Hacker News new | ask | show | jobs
No one wants to download apps. Here's what companies need to build instead (instantlabs.io)
29 points by sophiaellis 2297 days ago
5 comments

When we launched https://glideapps.com, we expected to use PWA as a temporary platform as we tested our product theories. The advances Google, Microsoft, and even Apple have made in PWA support since then totally surprised us, and our web-based apps have taken us further than we ever imagined. I've always been skeptical of non-native but I can't argue with what I see every day.
Totally unrelated, but the letter-spacing CSS property is really ruining the readability of the text on that page.
It blows my mind that complex desktop apps-think spreadsheets and image editing--are moving towards the web while every online forum and retailer offers a native mobile app. It's the antithesis of reason.
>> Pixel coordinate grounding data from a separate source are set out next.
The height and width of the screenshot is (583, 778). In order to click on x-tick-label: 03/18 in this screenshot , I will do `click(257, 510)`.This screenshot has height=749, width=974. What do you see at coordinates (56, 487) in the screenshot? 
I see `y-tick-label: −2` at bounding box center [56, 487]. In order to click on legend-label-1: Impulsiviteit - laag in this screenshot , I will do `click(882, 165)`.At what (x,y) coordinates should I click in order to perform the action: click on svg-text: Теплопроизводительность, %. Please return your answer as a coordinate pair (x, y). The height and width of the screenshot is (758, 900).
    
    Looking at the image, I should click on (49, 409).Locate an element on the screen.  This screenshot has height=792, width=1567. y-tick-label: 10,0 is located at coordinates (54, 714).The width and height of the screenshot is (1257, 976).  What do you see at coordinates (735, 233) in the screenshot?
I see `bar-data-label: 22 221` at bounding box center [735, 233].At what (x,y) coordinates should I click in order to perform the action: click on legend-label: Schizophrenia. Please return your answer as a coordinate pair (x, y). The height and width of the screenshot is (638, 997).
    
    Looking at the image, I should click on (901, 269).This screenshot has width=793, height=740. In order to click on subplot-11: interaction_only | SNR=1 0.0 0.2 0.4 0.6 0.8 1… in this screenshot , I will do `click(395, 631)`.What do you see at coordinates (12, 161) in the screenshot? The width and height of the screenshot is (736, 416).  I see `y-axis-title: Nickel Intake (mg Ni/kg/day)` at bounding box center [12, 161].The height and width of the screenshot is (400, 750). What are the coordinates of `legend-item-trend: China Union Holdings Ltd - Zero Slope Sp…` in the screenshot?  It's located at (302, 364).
Complex functionality that doesn't depend on a remote resource belongs in a native app, whether desktop or mobile: Spreadsheet, CAD, word processor, etc. Online shopping, social media, and other content-based services that rely primarily on server-side resources gain nothing from native mobile apps.

If nobody wants to download apps, that's kind of an admission that walled garden is fundamentally flawed. Walled gardens surely benefit their owners, but for the rest of us? I'm unsure.
The value, as I see it, in a native app for an ecommerce company lies in personalized push notifications (transactional and marketing). However, encouraging users to download an app solely for that purpose seems like an impossible task.

I'm of the mind that holistic "let the customer decide" approach is best. Have a very solid strategy for a PWA, native app, and your marketing/notification funnel. As long as the opportunity cost of developing and maintaining an app isn't prohibitive....

The value proposition of downloading the app (in the ecommerce space) only makes sense if I'm regularly purchasing from you. And the only retailer that large might be Amazon. Anything else that's niche, I'm not buying all that frequently.